In 2007, Manumaleuna recorded 10 receptions for 86 yards and one touchdown. Manumaleuna recorded one reception for four yards during the season opener against the Chicago Bears. During week six he recorded two receptions for 18 yards against the Oakland Raiders. In week eight against the Houston Texans, Manumaleuna recorded one reception for two yards. During week nine at the Minnesota Vikings, he recorded two receptions for 13 yards. In week 12, Manumaleuna recorded one reception for zero yards, against the Baltimore Ravens. The next week at the Kansas City Chiefs he recorded two catches for 48 yards. His 40-yard catch was his longest catch since 2004. During week 15 against the Detroit Lions, Manumaleuna recorded one reception for one yard and one touchdown on a pass from quarterback Philip Rivers. He recorded two receptions for 18 yards against the Tennessee Titans in the AFC Wild Card game. He then recorded one reception for three yards in the AFC Divisional Championship game.

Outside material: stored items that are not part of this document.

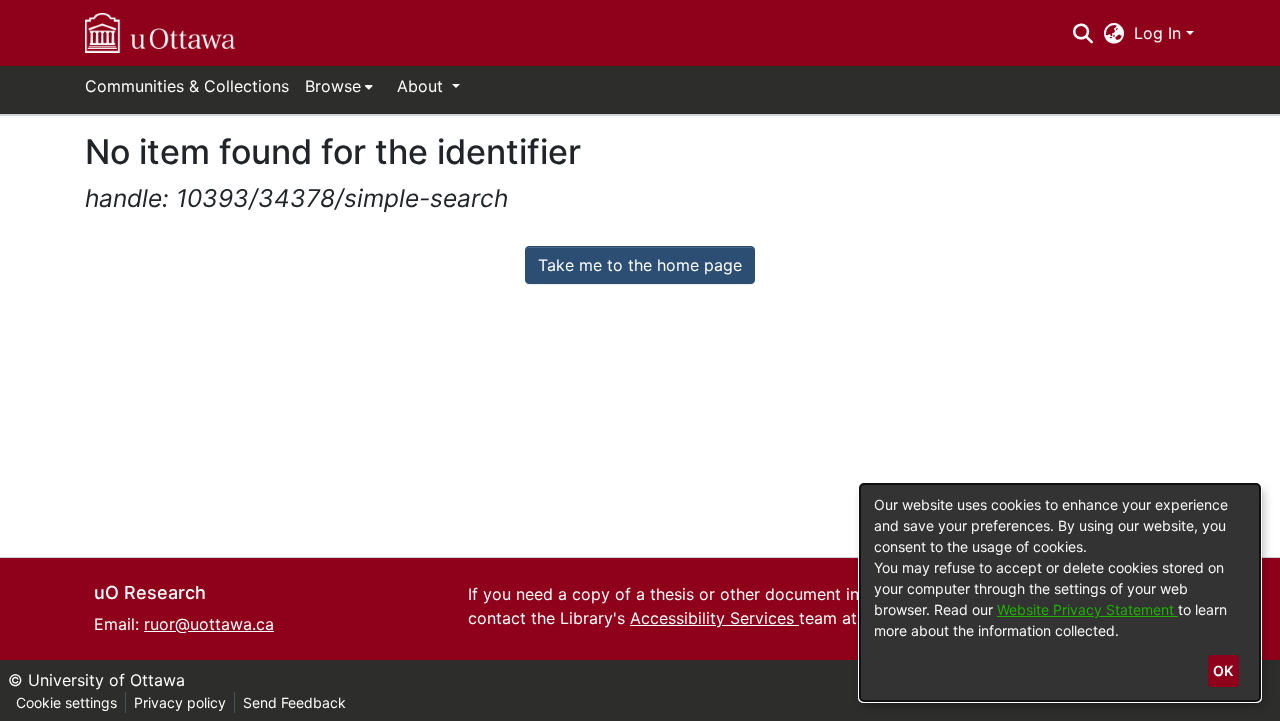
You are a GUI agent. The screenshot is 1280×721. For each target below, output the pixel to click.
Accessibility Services (714, 618)
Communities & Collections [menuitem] (187, 86)
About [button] (422, 86)
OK (1223, 670)
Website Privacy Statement (1087, 609)
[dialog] (1060, 592)
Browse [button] (333, 86)
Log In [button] (1160, 33)
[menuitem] (339, 86)
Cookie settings (66, 702)
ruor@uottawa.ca (209, 624)
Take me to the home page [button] (640, 265)
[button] (160, 33)
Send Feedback (294, 702)
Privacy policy (180, 702)
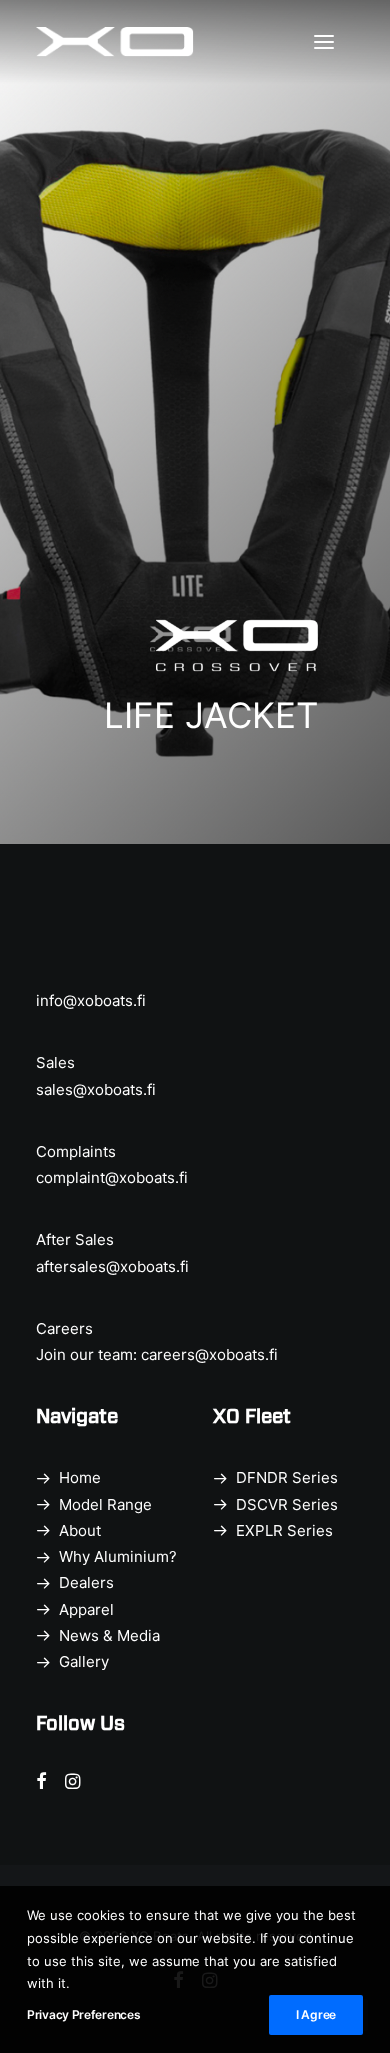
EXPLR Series (284, 1530)
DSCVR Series (287, 1504)
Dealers (86, 1582)
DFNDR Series (287, 1477)
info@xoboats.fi (91, 1000)
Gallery (84, 1661)
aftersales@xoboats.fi (112, 1266)
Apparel (86, 1609)
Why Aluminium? (118, 1556)
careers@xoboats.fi (209, 1354)
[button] (334, 42)
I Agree (316, 2014)
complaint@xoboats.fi (112, 1177)
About (80, 1530)
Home (80, 1477)
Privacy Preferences (83, 2014)
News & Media (109, 1635)
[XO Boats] (115, 42)
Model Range (105, 1504)
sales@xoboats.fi (96, 1089)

In 2008, he played 16 games, starting 11, and caught 15 passes for 127 yards and two touchdowns. The following year, he played in 16 games with 5 starts and caught 5 passes for thirteen yards.

===Chicago Bears===
On March 5, 2010, Manumaleuna signed a five-year $15 million deal ($6.1 guaranteed) contract with the Chicago Bears on the first day of free agency. He was released on July 28, 2011, after one season in Chicago.

==NFL career statistics==

Legend
| Bold | Career high |

=== Regular season ===

| Year | Team | Games |  | Receiving |  |  |  |  |  |
| GP | GS | Tgt | Rec | Yds | Avg | Lng | TD |
| 2001 | STL | 16 | 0 | 1 | 1 | 1 | 1.0 | 1 | 1 |
| 2002 | STL | 16 | 10 | 14 | 8 | 106 | 13.3 | 27 | 1 |
| 2003 | STL | 16 | 15 | 45 | 29 | 238 | 8.2 | 39 | 2 |
| 2004 | STL | 16 | 16 | 21 | 15 | 174 | 11.6 | 48 | 1 |
| 2005 | STL | 14 | 14 | 20 | 13 | 129 | 9.9 | 33 | 1 |
| 2006 | SDG | 16 | 7 | 17 | 14 | 91 | 6.5 | 19 | 3 |
| 2007 | SDG | 16 | 12 | 15 | 10 | 86 | 8.6 | 40 | 1 |
| 2008 | SDG | 16 | 11 | 19 | 15 | 127 | 8.5 | 17 | 2 |
| 2009 | SDG | 16 | 5 | 7 | 5 | 13 | 2.6 | 11 | 0 |
| 2010 | CHI | 16 | 13 | 7 | 5 | 43 | 8.6 | 16 | 1 |
|  |  | 158 | 103 | 166 | 115 | 1,008 | 8.8 | 48 | 13 |

=== Playoffs ===

| Year | Team | Games |  | Receiving |  |  |  |  |  |
| GP | GS | Tgt | Rec | Yds | Avg | Lng | TD |
| 2001 | STL | 3 | 0 | 0 | 0 | 0 | 0.0 | 0 | 0 |
| 2003 | STL | 1 | 1 | 1 | 1 | 19 | 19.0 | 19 | 0 |
| 2004 | STL | 2 | 2 | 2 | 1 | 18 | 18.0 | 18 | 0 |
| 2006 | SDG | 1 | 1 | 1 | 0 | 0 | 0.0 | 0 | 0 |
| 2007 | SDG | 3 | 2 | 4 | 3 | 21 | 7.0 | 9 | 0 |
| 2008 | SDG | 2 | 2 | 4 | 1 | 14 | 14.0 | 14 | 0 |
| 2009 | SDG | 1 | 0 | 0 | 0 | 0 | 0.0 | 0 | 0 |
| 2010 | CHI | 2 | 2 | 0 | 0 | 0 | 0.0 | 0 | 0 |
|  |  | 15 | 10 | 12 | 6 | 72 | 12.0 | 19 | 0 |

==Personal==
Manumaleuna means "bird-of-paradise". Manumaleuna's off-the-field interests include playing basketball and spending time with his family. He is a second-generation NFL player. His father, Frank Manumaleuga, played linebacker for the Kansas City Chiefs from 1979 to 1981. Frank played at UCLA in the early 1970s. Brandon showed early signs of following in his father's footsteps. At the age of 11, he won the NFL's Punt, Pass, and Kick Competition.

Manumaleuna is a member of the Church of Jesus Christ of Latter-day Saints.